The very last phrase features the line-cliche that ended the first Verse where the last resolving step was missing; this time it's complete. The lead vocal picks up three notes of the chromatic descent (shades of "I'm just a poor boy") then jumps up to F instead of slipping down to the lower F. The lyrics as mentioned before appeared in the second Verse section.
|(Bb F Fdim ...)| F      |
The final note is supported by a gong. Its sustaining sound leads to the album's grand finale: God Save The Queen.
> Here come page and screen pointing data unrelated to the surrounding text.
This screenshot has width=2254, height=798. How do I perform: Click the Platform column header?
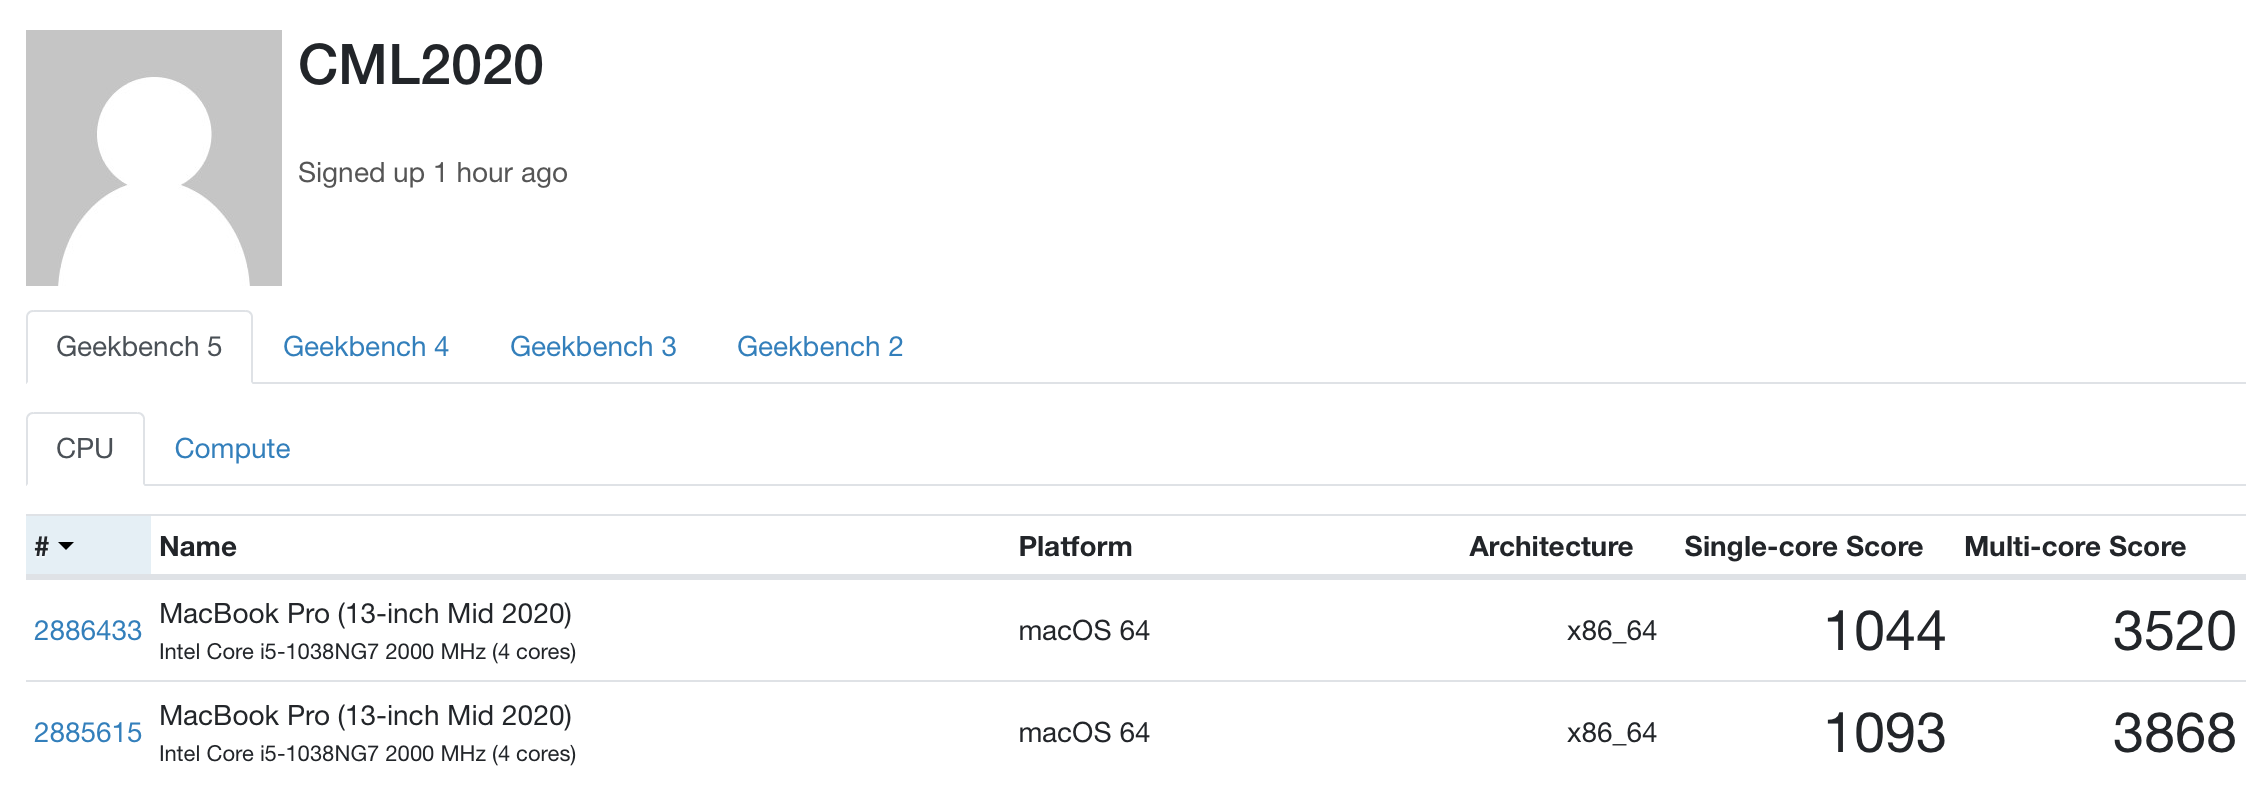(1075, 547)
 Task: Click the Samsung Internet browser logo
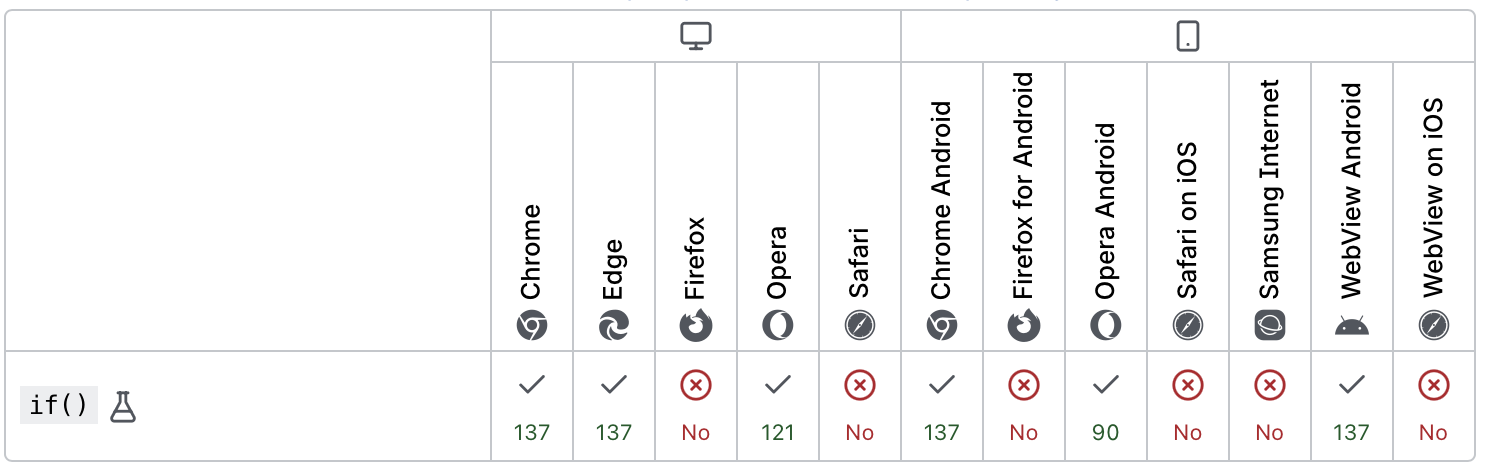1269,326
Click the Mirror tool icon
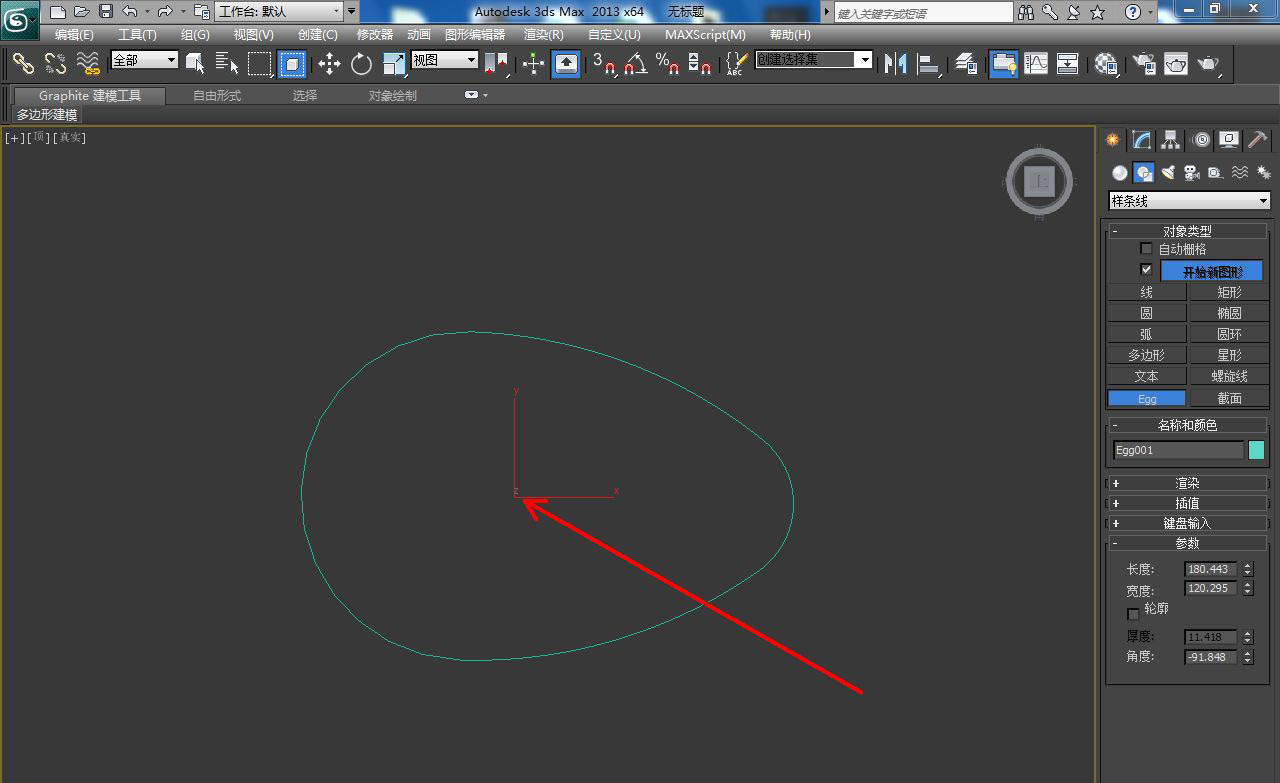This screenshot has height=783, width=1280. point(895,65)
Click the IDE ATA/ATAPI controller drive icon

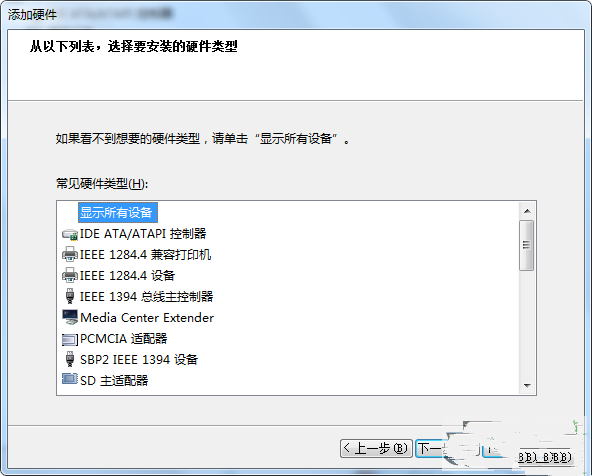click(x=70, y=234)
Repeated/reprised/foreshadowed motifs
In a hardly-cyclic song like this the use of reprises is a crucial element to unify the number and make it "virtually" more appealing. I belive this is a factor that subtly made BoRhap work as "pop-song", in contrast with say "The March Of The Black Queen" and many other suites of the progressive rock genre.
"I'm Just a poor boy"/Intro : lyrics re-appear in "Opera"
"Easy come easy go"/Intro: both lyrics and melody re-appear several times in the Opera section in double time. Variations include altered harmonization and different lyrics like "I'm just a poor boy".
piano motif/intro, 7th measure: re-appears at the end of the first Verse completed with a line-cliche. Also appears in the Outro: the line-cliche follows it five measures later (in a different key). The line-cliche also appears in the Opera section in double tempo.
"Doesn't really matter"/Intro: lyrics re-appear in varied form in both second Verse and Outro.
Three-chord progression/Verse: re-appears in the Outro with the same drum pattern.
"Anyway the wind blows"/Verse/backing vocals: lyrics re-appear in the Outro.
"Galileo Figaro"/Opera:  reappear in the same section in major version ("Mamma mia letme go")
Chord build-ups/Opera : both of them descend and use the same rhythm, only the chords and the step-intervals are different.